Conjureth – Majestic Dissolve

Rating: 3/5
Distributor/label: Mememto Mori / Rotted Life
Released: 2021
Buy Album: Bandcamp
Band Website: Facebook

Band line-up:

Frankie Saenz –  Drums, Bass
Ian Mann – Guitars (lead)
Wayne Sarantopoulos – Vocals, Guitars, Bass


1.  Wet Flesh Vortex
2. Possession Psychosis
3. Resintegrate
4. A Terror Sacrifice
5. Mutilated Spirits
6. Black Fire Confessions
7. The Silent Hangings
8. Sorcery Arts
9. An Occult Mosaic
10. The Unworshipped





Conjureth are a death metal band on the labels Memento Mori, and Rotted Life, who will be releasing their debut album ‘Majestic Dissolve’ on 25th October, 2021. The band formed in 2018, in San Diego, California. Their style is underground and their goal has always been to follow the traditions of the genre’s founders. They did that with their two 2020 demos ‘Foul Formations’ and ‘The Leviathan Manifest’, and have done so with their other projects, including Encoffination, VoidCeremony, and Ghoulgotha. Conjureth have been influenced by styles from Florida to Finland, and 80s filth.
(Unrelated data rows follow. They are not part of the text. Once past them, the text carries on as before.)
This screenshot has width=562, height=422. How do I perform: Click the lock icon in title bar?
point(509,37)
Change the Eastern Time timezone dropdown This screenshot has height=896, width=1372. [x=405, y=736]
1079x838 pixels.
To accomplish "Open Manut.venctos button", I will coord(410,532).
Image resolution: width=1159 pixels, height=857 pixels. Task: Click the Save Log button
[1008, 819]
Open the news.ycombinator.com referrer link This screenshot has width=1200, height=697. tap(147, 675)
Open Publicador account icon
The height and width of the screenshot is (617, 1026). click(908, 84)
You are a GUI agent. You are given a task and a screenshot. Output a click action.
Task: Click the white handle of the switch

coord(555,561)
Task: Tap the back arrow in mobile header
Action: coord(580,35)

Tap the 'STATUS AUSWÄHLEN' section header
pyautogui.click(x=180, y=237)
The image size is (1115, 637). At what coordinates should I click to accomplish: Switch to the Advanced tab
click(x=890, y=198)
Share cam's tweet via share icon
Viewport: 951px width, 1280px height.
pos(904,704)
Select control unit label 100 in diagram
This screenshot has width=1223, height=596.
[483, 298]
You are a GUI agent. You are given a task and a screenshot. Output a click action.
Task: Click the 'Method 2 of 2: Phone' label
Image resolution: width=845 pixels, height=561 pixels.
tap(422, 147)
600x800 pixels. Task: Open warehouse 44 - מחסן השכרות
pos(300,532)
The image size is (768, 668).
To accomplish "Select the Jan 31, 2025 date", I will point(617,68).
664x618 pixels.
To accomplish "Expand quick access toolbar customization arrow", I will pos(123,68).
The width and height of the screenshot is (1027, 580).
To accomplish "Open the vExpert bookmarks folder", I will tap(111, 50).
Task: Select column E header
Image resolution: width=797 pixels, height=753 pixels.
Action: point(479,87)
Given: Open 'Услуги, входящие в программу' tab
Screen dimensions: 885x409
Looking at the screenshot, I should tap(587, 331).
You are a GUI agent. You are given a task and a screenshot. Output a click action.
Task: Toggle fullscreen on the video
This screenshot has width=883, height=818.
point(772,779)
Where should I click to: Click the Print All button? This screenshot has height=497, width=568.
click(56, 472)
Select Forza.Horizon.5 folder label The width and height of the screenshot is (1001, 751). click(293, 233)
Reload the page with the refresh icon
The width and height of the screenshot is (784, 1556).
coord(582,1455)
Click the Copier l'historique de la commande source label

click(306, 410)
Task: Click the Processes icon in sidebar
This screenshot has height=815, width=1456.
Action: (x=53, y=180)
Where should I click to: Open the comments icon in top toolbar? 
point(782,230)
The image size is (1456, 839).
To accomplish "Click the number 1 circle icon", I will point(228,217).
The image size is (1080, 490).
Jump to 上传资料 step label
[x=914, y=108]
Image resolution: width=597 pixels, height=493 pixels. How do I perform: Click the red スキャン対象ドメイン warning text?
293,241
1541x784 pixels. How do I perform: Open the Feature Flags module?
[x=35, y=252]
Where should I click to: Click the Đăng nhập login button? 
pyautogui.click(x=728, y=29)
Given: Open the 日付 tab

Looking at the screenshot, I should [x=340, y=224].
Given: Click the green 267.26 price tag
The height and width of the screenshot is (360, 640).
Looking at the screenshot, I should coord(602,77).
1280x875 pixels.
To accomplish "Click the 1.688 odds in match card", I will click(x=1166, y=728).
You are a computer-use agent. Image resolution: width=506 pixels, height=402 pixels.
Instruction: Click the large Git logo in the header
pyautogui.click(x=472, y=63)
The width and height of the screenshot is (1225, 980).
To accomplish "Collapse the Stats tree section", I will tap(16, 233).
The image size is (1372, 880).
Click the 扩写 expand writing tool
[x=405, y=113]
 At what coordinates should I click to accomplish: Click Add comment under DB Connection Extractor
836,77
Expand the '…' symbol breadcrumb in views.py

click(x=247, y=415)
They honour the past and give birth to the future. 

Well… the album STARTS well with its instantaneous burst of fury, but I’m not sure the album has to be quite so long when almost all the songs sound more or less the same. In a nutshell, you get heavily chromatic riffs combined with dark neoclassical/atonal classical influences played on traditional metal instruments. I like many metal fans like both styles, but I’m not the kind of person who wants to eat nothing than chips every day, just with different sauces on top. This band is for the ‘freaky eaters’, so to speak. The only really daring track on the album is ‘The Unworshipped’, with its Yngwie Malmsteen ideas, combined with death metal AND prog. THAT’S cool. The band clearly have in them to be creative, but for whatever reason, they rarely are. Still though, the band should be praised for leaving the best song till last, not putting it first and building unrealistic expectations. That’s really annoying when that happens. I wouldn’t give an album 1 star for that reason alone, but that’s how it makes me feel.

I was impressed with the raw-ish production, combined with the fury of the very human drums and guitars but again, only for a few minutes. Sure the band pay tribute to the past, and imitation is the sincerest form of flattery, but I’ll tell you what isn’t flattery: Someone saying your name over and over again for 37 minutes, just with different tones of voice. That’s annoying, too. If you’re a fan of super heavy, crushing breakdowns, you’ll likely feel just as let down as me. Where are they?? All I want you to do is change tempo in more extreme ways and really smash the hell of your instruments! Is that too much to ask? No one cares if it’s a mindless idea, you need to calm down and stop acting like you’ve smoked some crack. 

In conclusion, there is only really one truly decent song on the album, and whilst good things come to those who wait, I’D say ‘good things come to those who use the skip button on their CD player.’ The album started with a lot of promise with its Slayer-like riffs and tremolo picking, but don’t expect the supergroup’s songwriting skills and appreciation of the bigger picture. Despite all I’ve said, I’m giving the album a not so bad 3 out of 5, as if you don’t take life as seriously as I do, you might actually get a fair bit out of it. Just be warned. This isn’t particularly recommended, but if you have tendencies to stay in the same mood and have the same thoughts for long periods of time and want music to reflect that, you’re in luck.